Lá em cima [no World Trade Center], um jovem francês chamado Philippe Petit caminhava sobre um cabo de ferro suspenso entre as duas torres. Andou por cerca de uma hora. Há momentos em que ele se senta, outros em que se deita sobre o arame. Numa atitude de irreverência, ele acena para os policiais, que subiram para persuadi-lo a dar o fora dali. Àquela altura, no entanto, o espetáculo estava feito, e Petit já ganhara os corações dos milhares de cidadãos de Nova York – que sorriam, entre incrédulos e encantados, com o que logo depois seria considerado o maior “crime artístico” do século 20.
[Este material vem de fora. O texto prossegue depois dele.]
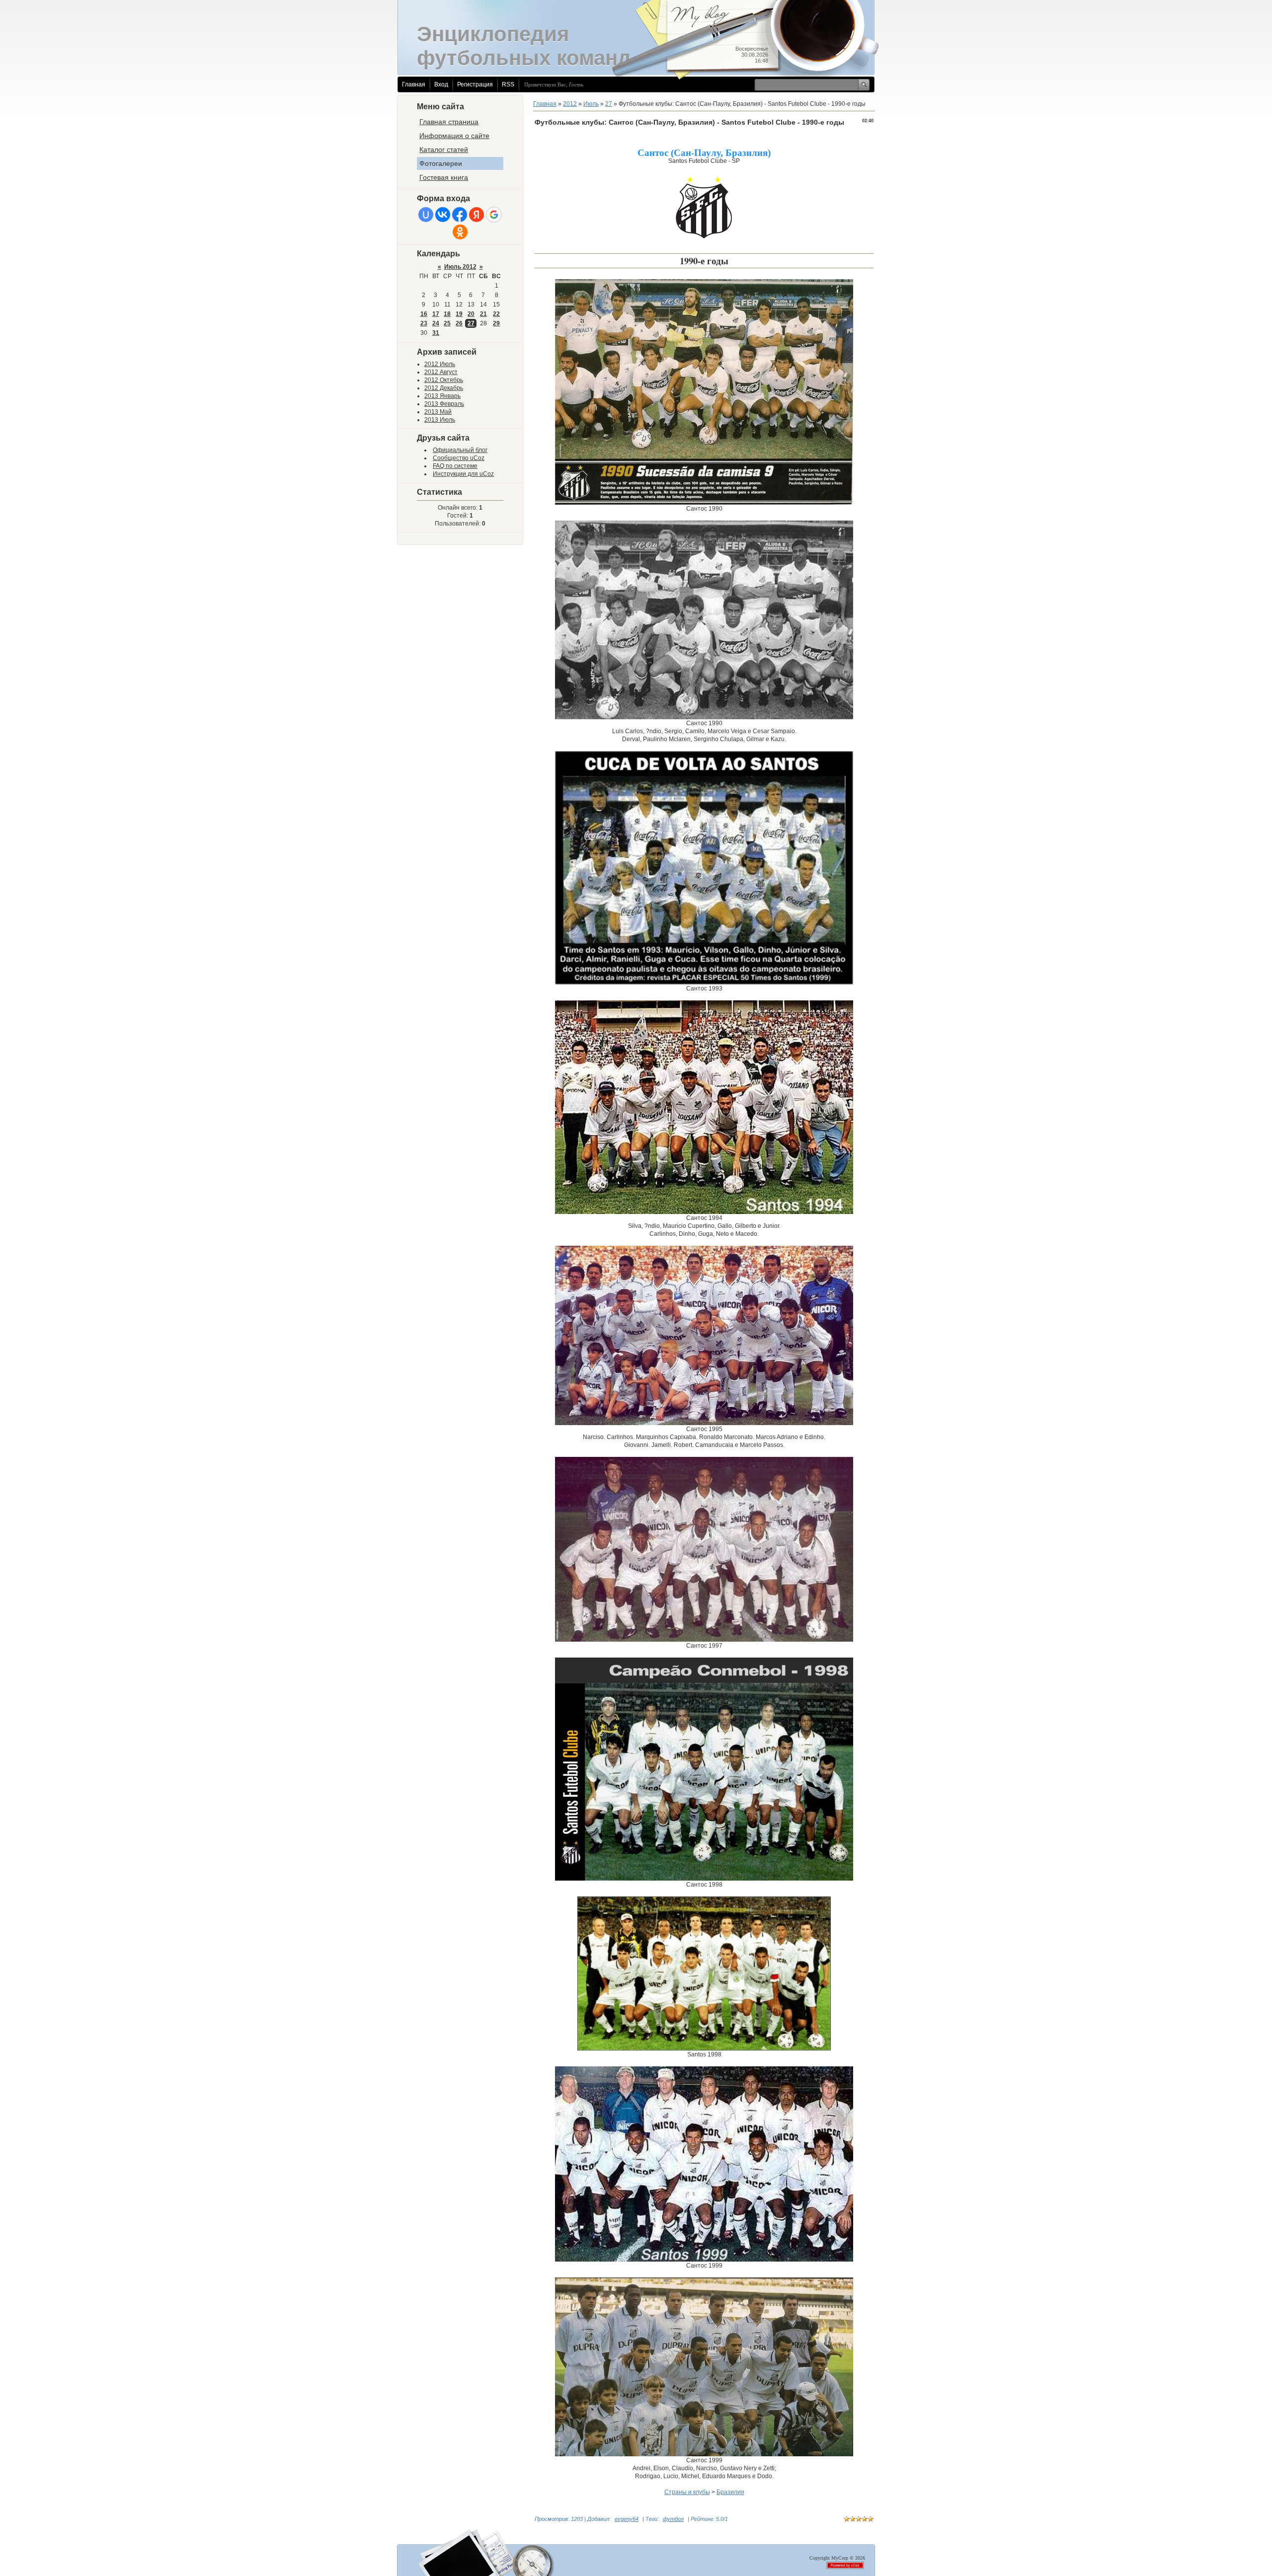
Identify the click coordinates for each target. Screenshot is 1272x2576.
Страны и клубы (687, 2492)
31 (435, 332)
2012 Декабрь (443, 387)
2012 (570, 103)
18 (447, 313)
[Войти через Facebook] (459, 214)
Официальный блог (460, 450)
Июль (591, 103)
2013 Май (438, 411)
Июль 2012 (460, 266)
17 (435, 313)
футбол (673, 2519)
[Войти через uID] (425, 214)
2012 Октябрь (443, 380)
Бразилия (730, 2492)
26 (459, 323)
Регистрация (475, 84)
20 (471, 313)
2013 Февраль (444, 403)
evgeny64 (626, 2519)
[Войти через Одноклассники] (460, 232)
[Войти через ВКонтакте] (442, 214)
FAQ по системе (455, 465)
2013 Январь (442, 395)
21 (483, 313)
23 (423, 323)
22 (496, 313)
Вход (441, 84)
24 (435, 323)
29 (496, 323)
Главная (413, 84)
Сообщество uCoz (458, 458)
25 (447, 323)
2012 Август (441, 372)
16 (423, 313)
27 (471, 323)
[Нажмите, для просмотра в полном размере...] (704, 502)
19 (459, 313)
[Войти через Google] (494, 215)
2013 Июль (439, 419)
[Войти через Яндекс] (476, 214)
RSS (508, 84)
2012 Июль (439, 364)
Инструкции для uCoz (463, 473)
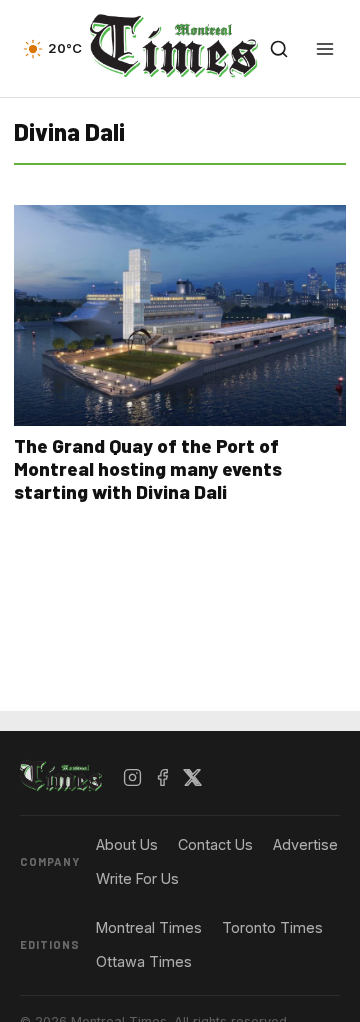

André Nigri, jornalista, sobre O Equilibrista (Revista Bravo, abril de 2009).

A audácia de Petit retorna aos cinemas em A Travessia, de Robert Zemeckis. Se o documentário de James Marsh investe no registro da travessia do francês por um olhar segundo, como se o criador fosse alguém do bando do equilibrista, o filme de ficção deseja colocar o espectador sobre os pés do protagonista – e no alto das torres.

Não deixa de ser uma experiência emocionante, ainda mais quando se vê a recriação perfeita das torres, em estúdio, e dos belos efeitos de profundidade, a simular a altura. Por outro lado, vale questionar por que o documentário é mais emocionante.

O trabalho de Marsh – ainda que utilize algumas cenas recriadas, justamente para preencher a ausência do registro da época – não pretende colocar o espectador à beira do abismo físico, visível, no alto das torres. O que deseja é questionar o que leva o homem a tal empreitada.